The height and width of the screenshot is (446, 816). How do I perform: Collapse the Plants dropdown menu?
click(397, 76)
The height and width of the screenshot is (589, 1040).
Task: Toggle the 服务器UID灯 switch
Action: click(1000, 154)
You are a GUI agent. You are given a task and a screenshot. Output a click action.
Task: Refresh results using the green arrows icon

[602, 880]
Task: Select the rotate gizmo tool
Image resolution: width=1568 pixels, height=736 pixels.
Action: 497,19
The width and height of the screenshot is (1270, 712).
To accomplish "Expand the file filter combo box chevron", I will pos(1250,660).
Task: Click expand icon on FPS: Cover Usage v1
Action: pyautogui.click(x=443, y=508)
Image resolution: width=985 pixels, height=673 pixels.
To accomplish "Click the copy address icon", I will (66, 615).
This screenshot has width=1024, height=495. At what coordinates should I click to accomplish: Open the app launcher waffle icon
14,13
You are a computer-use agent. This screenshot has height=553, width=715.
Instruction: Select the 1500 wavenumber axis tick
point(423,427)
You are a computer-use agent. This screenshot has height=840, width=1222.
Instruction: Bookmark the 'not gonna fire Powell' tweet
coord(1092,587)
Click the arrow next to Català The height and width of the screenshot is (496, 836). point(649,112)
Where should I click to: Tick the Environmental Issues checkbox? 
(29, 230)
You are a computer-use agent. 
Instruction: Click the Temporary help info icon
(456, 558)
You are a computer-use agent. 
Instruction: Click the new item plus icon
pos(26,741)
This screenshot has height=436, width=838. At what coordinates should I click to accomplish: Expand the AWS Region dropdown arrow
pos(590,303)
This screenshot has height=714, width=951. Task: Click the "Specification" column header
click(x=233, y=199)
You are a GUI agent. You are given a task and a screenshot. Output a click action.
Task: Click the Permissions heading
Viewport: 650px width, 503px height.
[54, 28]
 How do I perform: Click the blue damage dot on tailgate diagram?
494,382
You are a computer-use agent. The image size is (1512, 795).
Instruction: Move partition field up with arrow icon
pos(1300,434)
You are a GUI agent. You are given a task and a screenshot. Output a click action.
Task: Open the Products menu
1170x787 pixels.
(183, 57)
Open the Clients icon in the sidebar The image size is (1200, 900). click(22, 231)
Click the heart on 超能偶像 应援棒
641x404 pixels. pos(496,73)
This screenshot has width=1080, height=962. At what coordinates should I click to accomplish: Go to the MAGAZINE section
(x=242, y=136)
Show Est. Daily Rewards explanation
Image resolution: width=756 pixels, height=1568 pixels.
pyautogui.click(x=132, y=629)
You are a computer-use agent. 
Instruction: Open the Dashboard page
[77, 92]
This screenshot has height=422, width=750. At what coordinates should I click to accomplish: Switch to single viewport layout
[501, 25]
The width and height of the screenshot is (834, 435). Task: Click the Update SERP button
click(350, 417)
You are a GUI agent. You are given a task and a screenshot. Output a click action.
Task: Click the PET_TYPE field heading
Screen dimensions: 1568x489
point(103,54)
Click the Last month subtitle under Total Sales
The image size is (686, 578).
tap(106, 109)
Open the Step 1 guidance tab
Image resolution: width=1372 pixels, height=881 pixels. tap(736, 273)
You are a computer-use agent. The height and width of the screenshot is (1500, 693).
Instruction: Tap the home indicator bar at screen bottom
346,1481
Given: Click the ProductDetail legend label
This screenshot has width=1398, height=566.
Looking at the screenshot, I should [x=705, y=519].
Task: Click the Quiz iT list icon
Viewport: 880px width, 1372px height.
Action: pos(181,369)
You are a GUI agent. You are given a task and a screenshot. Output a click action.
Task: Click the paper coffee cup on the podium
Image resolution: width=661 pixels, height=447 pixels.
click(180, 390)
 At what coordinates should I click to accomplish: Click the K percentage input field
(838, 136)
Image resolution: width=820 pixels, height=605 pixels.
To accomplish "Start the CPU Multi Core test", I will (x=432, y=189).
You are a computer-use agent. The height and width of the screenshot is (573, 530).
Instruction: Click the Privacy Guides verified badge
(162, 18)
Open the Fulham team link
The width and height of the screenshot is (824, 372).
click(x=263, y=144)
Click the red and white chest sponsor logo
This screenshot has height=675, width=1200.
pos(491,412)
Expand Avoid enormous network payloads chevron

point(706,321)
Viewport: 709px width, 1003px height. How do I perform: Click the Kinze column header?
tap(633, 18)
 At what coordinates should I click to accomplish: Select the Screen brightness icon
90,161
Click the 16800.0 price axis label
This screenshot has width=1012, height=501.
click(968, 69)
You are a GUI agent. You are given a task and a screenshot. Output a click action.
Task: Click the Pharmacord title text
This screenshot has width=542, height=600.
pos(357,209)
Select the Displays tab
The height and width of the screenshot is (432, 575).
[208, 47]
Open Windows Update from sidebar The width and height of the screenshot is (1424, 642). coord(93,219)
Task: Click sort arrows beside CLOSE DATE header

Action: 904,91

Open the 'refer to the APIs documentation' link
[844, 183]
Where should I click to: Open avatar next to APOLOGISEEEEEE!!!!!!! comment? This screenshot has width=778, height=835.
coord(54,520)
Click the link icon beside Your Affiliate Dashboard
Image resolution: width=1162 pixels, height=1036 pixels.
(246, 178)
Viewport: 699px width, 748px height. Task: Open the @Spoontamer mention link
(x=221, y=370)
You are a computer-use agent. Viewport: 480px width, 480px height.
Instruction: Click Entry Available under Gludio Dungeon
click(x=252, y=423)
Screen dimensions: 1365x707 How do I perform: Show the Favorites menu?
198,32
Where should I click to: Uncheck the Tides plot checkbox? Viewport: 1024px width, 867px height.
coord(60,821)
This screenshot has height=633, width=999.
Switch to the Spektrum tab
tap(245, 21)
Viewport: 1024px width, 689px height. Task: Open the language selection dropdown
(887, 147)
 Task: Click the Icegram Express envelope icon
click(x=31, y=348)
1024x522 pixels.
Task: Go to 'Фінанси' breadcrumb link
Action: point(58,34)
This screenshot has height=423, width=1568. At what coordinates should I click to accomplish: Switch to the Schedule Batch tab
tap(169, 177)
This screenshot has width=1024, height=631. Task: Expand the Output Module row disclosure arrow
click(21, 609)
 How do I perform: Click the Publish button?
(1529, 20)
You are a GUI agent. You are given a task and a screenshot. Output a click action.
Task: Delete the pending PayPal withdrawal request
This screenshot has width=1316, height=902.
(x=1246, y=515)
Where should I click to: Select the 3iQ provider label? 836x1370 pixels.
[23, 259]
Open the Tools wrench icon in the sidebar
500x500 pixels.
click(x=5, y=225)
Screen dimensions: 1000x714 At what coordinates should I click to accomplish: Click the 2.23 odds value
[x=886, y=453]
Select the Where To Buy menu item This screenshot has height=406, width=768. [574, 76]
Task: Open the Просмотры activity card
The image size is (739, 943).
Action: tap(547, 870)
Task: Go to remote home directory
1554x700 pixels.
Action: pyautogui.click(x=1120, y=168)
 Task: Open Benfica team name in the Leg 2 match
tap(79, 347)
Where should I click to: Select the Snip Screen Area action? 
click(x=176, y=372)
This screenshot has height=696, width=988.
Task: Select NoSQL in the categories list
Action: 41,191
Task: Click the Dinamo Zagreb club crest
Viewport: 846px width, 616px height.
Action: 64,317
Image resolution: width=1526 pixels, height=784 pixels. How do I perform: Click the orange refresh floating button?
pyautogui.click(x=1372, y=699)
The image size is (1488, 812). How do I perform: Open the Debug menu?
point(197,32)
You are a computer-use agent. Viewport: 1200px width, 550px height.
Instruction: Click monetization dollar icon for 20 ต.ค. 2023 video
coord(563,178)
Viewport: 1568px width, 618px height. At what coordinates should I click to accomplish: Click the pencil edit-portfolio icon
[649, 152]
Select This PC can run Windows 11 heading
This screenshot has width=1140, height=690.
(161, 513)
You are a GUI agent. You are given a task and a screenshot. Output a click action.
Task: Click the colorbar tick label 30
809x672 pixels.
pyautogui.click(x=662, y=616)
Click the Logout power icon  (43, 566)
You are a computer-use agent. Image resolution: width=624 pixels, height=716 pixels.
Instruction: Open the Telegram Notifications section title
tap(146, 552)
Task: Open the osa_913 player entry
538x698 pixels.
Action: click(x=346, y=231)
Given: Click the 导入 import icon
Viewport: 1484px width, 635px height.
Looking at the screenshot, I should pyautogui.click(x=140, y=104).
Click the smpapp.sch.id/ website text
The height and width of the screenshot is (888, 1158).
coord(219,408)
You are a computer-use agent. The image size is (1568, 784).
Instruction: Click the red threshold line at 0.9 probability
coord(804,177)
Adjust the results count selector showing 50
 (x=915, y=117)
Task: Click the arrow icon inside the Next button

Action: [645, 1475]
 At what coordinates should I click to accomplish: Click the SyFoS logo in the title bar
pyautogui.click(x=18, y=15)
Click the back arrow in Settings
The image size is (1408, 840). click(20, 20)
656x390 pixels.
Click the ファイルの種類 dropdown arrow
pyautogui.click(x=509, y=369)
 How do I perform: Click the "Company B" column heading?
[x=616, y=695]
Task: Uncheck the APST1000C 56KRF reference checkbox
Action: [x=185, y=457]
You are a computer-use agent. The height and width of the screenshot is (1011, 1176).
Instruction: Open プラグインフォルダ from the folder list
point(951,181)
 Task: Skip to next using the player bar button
____________________
◆ **PROBLEM DETAILS**
Some lines above hold the word "Windows". Copy all of them.

◆ **SOLVED EXERCISE**
Open Windows Update from sidebar The width and height of the screenshot is (1424, 642). coord(93,219)
Select This PC can run Windows 11 heading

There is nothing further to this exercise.